Eliot seemed not to notice his inner turmoil, arm bouncing as the memories rushed back, as his finger tapped on Quentin’s arm as if asking him to remember. “I died.” Then, he took a deep breath, straightening up for a moment before the tension left his shoulders. “You had a _wife_. And we had a family.”

Quentin nodded, smiling a weak smile. “Our son.”

“Teddy…” Eliot’s eyes moved fast, no longer looking at Quentin, as if trying to calculate if he could still be alive. Quentin remembered visiting his grave, but that wouldn’t happen here for a while yet. “Did it happen?”

“Fifty years,” Quentin murmured, hoping to confirm what Eliot was still parsing through.

After a moment, Eliot concluded seriously, “It happened.”

Quentin nodded, swallowing around the words that wanted to follow, his memory of this moment so stark that reliving it felt as natural as breathing. “It did,” he agreed, trying to muster the willpower to get to his feet, to walk away. Maybe Eliot would let him go to process the fifty years, the marriage, the loss, the love alone.

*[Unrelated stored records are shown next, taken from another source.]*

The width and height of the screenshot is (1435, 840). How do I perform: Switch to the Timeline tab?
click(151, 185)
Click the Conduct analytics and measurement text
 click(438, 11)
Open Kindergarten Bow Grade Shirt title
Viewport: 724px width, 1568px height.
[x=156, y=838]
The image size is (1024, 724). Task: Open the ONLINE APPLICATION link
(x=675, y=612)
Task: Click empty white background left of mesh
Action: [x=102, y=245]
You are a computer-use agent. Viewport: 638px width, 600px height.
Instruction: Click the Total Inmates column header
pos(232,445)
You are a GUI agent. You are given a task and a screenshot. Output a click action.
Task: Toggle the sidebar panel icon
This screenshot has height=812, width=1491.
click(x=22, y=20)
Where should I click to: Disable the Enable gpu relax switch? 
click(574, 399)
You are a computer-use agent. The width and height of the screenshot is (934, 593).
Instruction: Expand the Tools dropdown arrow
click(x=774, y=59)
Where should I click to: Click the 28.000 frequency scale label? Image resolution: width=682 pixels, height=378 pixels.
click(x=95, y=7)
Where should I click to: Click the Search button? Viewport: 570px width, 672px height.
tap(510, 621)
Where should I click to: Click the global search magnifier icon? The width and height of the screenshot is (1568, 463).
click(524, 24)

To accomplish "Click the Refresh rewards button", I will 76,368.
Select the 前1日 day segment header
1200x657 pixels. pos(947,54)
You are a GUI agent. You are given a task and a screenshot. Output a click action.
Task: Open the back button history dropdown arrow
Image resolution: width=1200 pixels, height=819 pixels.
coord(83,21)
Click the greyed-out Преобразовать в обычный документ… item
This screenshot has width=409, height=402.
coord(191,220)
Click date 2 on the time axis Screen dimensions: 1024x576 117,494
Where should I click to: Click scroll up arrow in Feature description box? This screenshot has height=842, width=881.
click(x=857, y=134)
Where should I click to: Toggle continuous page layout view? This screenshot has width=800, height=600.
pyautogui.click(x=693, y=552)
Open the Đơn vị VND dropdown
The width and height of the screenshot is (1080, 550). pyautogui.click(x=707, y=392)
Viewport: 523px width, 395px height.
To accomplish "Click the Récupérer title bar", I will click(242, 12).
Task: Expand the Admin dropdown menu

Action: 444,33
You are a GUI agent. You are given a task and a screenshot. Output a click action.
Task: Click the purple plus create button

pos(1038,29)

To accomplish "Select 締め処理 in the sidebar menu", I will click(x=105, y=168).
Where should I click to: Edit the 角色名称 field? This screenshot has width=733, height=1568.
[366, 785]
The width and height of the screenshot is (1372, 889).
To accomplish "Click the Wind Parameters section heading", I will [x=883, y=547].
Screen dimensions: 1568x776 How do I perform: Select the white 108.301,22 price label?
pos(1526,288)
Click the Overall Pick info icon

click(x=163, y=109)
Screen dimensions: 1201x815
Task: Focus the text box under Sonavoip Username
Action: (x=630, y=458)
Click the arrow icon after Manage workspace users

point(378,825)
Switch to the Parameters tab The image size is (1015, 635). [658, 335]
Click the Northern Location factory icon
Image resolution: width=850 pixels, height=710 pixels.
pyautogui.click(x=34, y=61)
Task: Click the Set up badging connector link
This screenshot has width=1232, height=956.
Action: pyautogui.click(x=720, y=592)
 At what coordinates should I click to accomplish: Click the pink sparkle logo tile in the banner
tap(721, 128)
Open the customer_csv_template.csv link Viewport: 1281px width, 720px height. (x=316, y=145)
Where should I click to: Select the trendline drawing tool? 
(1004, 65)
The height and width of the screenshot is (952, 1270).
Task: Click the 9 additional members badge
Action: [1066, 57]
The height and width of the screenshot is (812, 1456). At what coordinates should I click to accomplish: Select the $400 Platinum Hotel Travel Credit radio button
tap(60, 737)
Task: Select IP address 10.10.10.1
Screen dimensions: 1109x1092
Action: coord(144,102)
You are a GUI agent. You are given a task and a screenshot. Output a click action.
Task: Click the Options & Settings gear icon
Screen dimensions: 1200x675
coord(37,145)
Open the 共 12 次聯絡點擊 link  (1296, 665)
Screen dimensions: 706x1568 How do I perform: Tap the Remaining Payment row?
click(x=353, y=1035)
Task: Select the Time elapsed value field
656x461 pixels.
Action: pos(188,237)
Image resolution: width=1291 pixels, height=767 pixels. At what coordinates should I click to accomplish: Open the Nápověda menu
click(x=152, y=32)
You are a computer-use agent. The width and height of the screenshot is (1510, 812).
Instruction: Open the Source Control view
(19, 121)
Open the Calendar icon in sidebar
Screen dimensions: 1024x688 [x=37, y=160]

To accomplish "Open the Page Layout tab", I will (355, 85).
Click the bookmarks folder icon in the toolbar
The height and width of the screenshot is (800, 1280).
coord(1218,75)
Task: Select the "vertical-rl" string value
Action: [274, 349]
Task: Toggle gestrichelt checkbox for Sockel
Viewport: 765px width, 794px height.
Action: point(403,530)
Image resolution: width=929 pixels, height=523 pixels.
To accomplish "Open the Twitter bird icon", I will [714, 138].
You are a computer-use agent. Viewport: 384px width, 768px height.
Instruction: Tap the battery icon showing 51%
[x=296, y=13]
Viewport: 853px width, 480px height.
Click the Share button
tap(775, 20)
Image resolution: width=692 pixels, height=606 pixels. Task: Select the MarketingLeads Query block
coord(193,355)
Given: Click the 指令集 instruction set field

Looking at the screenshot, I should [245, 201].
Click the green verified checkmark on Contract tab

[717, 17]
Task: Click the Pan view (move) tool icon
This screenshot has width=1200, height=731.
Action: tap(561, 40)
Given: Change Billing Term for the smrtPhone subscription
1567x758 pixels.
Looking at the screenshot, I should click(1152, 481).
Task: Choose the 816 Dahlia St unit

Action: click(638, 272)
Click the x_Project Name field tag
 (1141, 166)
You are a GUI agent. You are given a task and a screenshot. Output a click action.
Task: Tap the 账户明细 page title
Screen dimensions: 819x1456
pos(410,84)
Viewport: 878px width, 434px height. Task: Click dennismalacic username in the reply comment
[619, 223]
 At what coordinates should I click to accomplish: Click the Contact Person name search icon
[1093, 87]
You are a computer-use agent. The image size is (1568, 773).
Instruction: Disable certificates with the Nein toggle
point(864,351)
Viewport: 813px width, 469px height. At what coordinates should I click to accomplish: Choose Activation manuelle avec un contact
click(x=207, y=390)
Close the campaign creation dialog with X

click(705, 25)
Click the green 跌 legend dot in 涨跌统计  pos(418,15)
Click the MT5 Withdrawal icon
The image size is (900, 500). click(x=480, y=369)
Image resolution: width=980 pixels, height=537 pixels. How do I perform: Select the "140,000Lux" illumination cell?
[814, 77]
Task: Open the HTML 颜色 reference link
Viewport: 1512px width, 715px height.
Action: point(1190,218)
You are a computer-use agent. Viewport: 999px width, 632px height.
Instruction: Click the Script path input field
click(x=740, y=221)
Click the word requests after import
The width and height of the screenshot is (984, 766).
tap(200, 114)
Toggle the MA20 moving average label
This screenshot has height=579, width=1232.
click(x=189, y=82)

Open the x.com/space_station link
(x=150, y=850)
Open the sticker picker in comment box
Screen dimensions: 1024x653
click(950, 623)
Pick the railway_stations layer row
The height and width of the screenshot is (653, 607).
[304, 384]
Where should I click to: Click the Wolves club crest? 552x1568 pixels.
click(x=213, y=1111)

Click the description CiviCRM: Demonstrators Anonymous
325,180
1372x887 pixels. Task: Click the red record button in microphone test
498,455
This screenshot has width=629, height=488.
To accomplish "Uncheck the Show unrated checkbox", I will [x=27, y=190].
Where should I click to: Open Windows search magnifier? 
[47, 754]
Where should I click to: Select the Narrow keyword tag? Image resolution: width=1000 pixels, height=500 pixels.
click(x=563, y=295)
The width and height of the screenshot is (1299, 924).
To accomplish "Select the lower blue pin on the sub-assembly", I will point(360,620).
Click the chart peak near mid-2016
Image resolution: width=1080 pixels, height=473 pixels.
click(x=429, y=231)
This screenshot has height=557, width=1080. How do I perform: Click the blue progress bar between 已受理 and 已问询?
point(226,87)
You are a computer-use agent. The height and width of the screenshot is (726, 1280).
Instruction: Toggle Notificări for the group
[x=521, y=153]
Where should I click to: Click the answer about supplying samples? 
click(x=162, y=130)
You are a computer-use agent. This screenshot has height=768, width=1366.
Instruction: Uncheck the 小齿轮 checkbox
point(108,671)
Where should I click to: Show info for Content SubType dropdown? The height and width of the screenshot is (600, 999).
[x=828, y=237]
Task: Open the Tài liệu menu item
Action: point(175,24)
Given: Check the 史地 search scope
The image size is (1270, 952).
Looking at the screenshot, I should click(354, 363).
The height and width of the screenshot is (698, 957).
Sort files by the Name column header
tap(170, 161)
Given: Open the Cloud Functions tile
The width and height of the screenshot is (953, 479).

“It was sort of beautiful.”

Quentin’s heart skipped a beat at the wonder in Eliot’s voice, filling in the line that had once been his.

“Wasn’t it?”

“It was,” he agreed, suddenly feeling claustrophobic. The room, the castle, Fillory — it was all too small, closing in on him as if demanding that he make the same mistake, that he play the part he’d been given regardless of the consequences. He managed to stand, legs shaky, his bag left forgotten on the floor.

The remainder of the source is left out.